— WHAT THE TASK ASKS —
Below are records; the lines starting at the one with "Instruction: Open the Bookmap tab" and ending at the one with "Given: Open PDF search magnifier icon" must be reproduced exactly, both included. Pictures must not appear.

Stored data
..........
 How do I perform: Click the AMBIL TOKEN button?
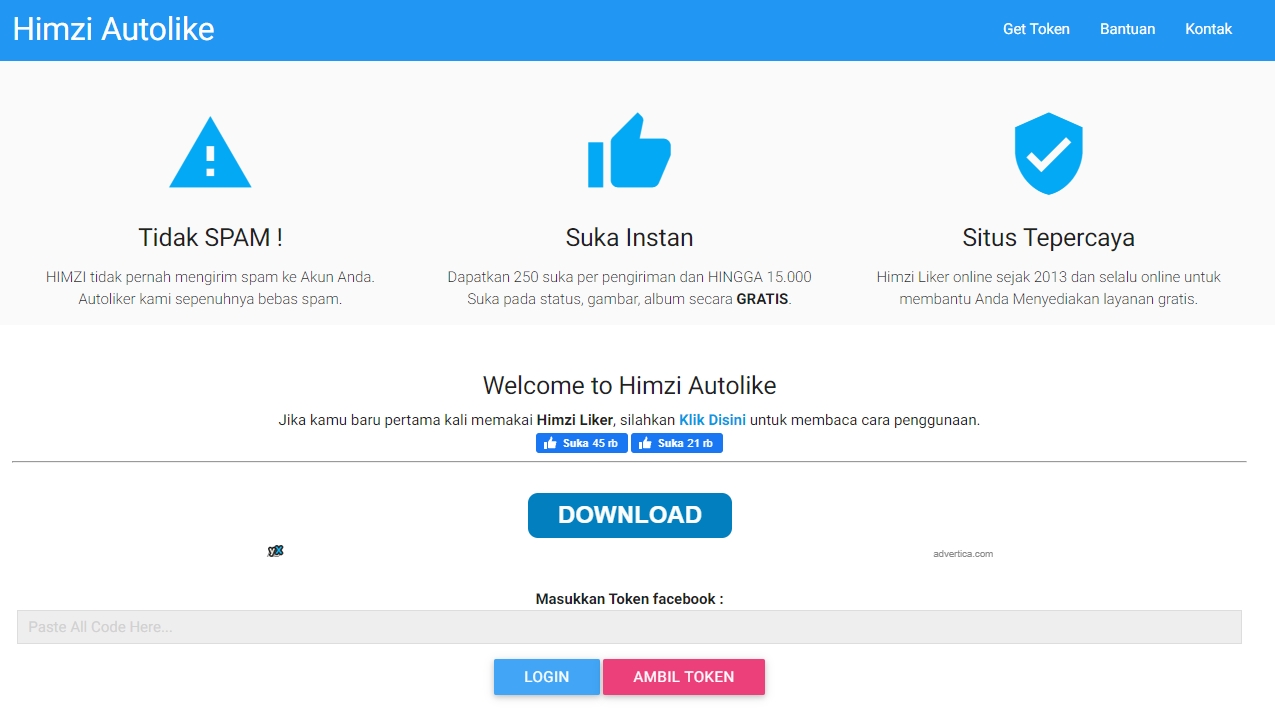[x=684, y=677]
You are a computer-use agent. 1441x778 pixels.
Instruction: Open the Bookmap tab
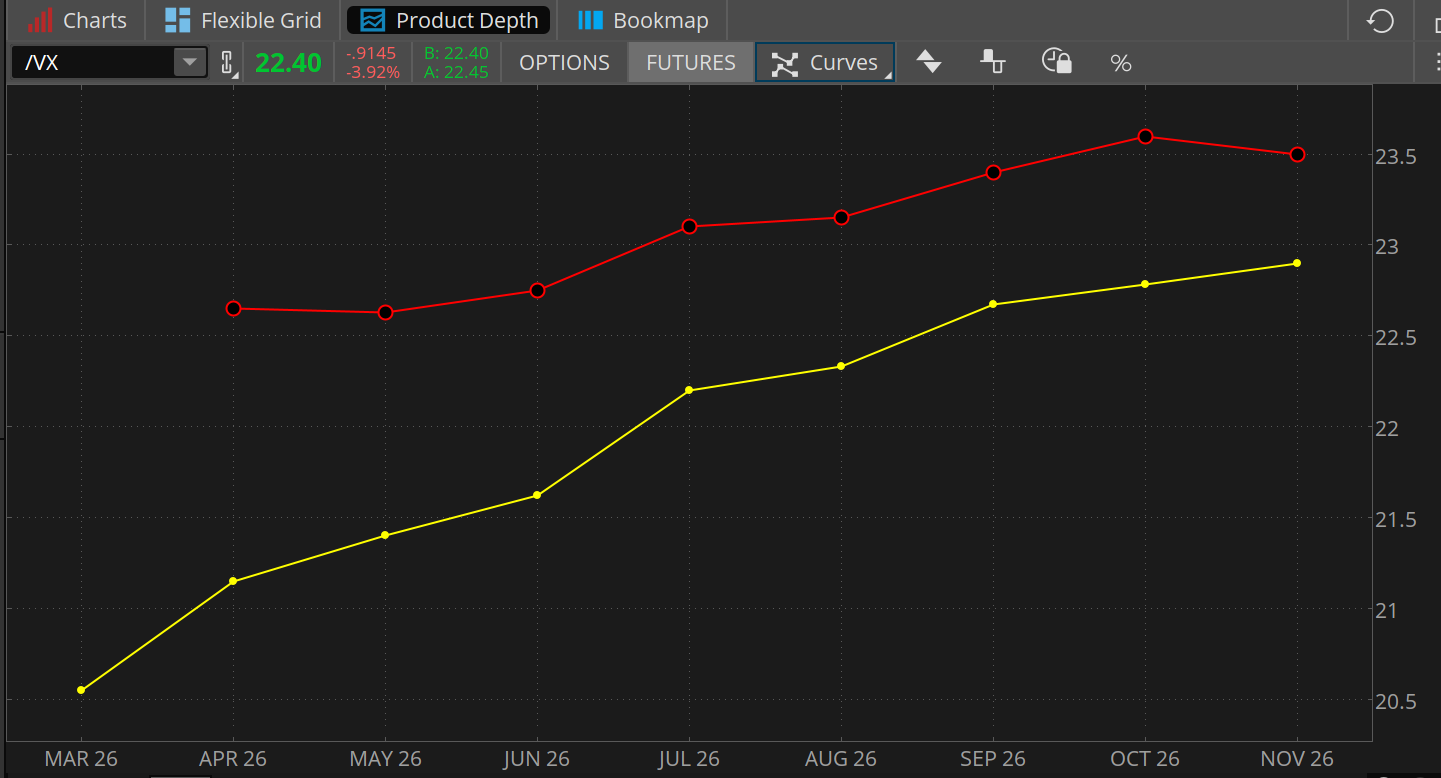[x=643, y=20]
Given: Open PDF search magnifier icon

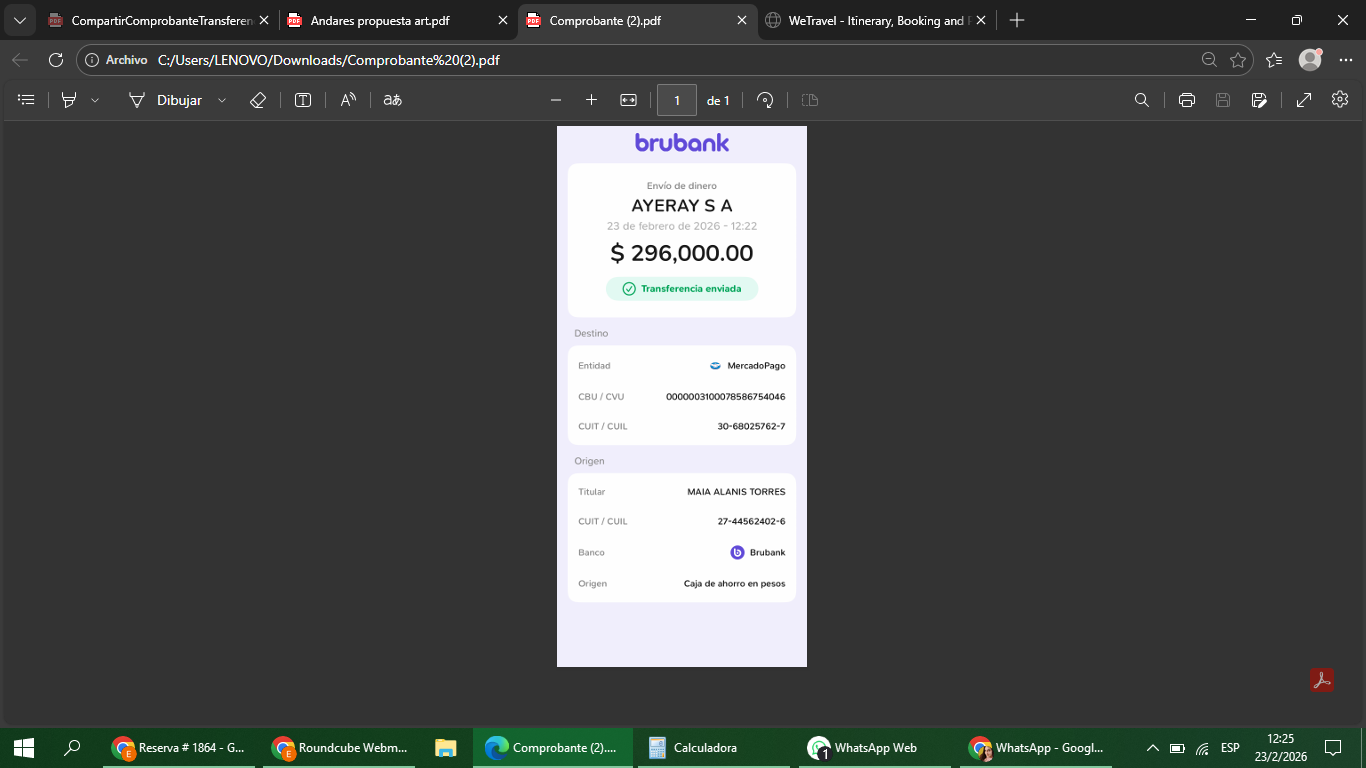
..........
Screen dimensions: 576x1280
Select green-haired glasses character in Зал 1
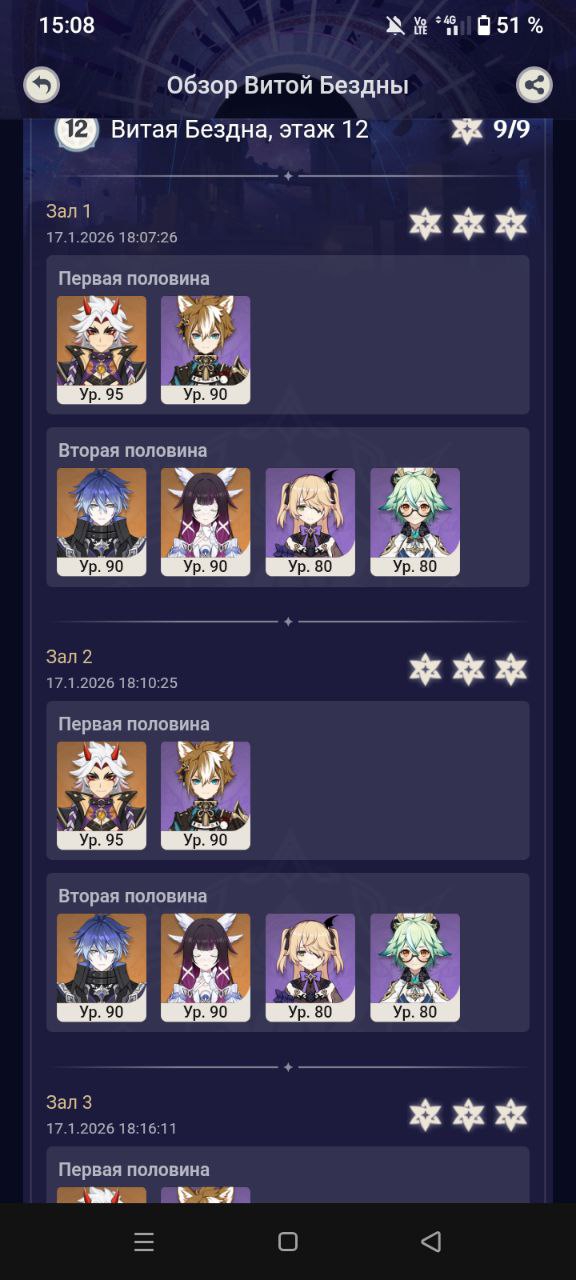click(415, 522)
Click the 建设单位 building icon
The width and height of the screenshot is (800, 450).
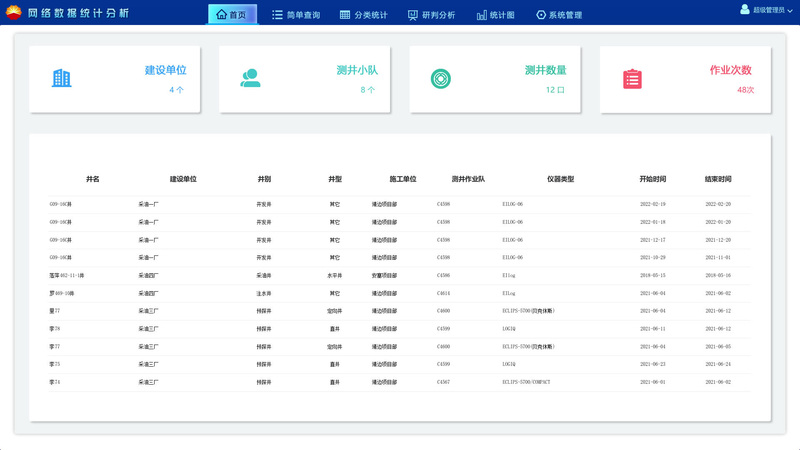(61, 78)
..........
— RESPONSE BOX —
Instruction: Open the Bookmap tab
[x=643, y=20]
Given: Open PDF search magnifier icon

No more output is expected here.